In unserem Kultur- und Wissenschaftssystem ist offenbar für fast alle Arbeitenden die Befriedigung der grundlegenden Bedürfnisse gesichert. Aber bei den Sicherheitsbedürfnissen kann angenommen werden, daß diese hinsichtlich der Sicherheit des Arbeitsplatzes von immer mehr Menschen als gefährdet betrachtet werden.
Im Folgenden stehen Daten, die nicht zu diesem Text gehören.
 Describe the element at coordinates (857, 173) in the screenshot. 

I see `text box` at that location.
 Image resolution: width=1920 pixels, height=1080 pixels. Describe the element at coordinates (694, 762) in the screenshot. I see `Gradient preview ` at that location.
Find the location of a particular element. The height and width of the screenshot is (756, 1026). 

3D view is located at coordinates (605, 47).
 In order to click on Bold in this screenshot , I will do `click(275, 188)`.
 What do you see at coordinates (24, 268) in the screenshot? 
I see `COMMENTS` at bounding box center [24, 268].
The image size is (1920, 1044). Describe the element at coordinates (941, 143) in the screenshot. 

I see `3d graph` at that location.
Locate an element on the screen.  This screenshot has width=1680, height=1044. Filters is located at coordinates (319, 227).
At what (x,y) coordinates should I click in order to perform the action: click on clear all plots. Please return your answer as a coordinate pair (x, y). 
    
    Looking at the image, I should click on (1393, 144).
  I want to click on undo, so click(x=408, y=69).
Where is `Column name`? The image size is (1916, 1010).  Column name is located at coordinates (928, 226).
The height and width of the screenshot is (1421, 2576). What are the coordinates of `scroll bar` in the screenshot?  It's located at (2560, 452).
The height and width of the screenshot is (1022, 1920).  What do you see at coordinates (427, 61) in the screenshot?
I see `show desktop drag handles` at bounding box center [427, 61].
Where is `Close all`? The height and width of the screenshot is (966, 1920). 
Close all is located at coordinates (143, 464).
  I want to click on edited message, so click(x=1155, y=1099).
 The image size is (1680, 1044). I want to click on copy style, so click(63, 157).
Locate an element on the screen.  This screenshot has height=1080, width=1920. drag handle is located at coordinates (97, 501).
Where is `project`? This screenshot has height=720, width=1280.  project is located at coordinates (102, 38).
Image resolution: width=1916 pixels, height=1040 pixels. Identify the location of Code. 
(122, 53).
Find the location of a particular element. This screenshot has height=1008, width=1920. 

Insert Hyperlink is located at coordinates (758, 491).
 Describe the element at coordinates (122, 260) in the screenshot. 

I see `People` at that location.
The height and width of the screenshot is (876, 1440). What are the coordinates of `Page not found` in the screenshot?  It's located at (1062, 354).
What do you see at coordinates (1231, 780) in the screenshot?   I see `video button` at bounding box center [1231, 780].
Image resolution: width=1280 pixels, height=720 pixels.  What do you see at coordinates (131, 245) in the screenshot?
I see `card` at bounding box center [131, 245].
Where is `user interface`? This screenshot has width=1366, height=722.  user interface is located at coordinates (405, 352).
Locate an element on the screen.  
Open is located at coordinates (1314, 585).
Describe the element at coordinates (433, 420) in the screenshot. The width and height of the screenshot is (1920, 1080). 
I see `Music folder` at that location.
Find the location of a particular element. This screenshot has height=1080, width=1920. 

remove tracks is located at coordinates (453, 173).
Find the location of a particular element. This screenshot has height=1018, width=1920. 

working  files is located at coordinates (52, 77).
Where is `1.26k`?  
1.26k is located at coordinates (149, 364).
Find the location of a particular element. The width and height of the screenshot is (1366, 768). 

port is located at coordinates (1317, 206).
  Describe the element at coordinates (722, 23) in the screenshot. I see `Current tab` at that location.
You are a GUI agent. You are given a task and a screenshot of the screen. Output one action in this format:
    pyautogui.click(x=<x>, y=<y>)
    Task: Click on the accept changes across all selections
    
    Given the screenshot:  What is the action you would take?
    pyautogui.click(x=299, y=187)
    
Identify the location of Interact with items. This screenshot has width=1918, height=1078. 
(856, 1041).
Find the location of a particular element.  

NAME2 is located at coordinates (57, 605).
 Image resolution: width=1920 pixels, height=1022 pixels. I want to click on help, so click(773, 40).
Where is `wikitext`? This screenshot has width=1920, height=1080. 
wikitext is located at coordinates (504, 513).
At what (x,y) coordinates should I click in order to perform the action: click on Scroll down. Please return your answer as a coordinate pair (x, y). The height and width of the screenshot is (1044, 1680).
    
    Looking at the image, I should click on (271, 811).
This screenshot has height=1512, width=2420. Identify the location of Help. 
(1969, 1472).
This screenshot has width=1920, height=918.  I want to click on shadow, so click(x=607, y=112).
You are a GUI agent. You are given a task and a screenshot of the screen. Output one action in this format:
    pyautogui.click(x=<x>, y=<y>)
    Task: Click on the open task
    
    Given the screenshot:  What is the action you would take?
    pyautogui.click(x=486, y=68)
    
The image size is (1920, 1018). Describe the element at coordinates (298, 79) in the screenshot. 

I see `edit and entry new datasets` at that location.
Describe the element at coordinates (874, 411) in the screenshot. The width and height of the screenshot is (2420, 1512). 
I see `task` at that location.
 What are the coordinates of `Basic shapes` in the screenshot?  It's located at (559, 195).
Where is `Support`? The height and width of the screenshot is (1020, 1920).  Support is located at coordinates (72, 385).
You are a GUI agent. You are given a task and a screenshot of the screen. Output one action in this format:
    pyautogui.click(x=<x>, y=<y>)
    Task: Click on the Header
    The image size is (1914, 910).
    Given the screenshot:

Dias ist gleichbedeutend mit der Aussage, daß Bedürfnisse in höheren Stufen in ihrer Bedeutung hinter diesem Sicherheitsbedürfnis zurücktreten und unsere hier angestellten Überlegungen zur Farce werden, wenn Unternehmungen diese Bedürfnisse für ihre Interessen auszunutzen gewillt sind. Wir unterstellen hier, daß dies nicht der Fall ist, und beziehen deshalb vorwiegend die Bedürfnisse nach Zugehörigkeit, Achtung und Selbstverwirklichung als zentrale Elemente der aktuellen Bedürfnisstruktur eines Arbeitenden in unsere Überlegungen ein.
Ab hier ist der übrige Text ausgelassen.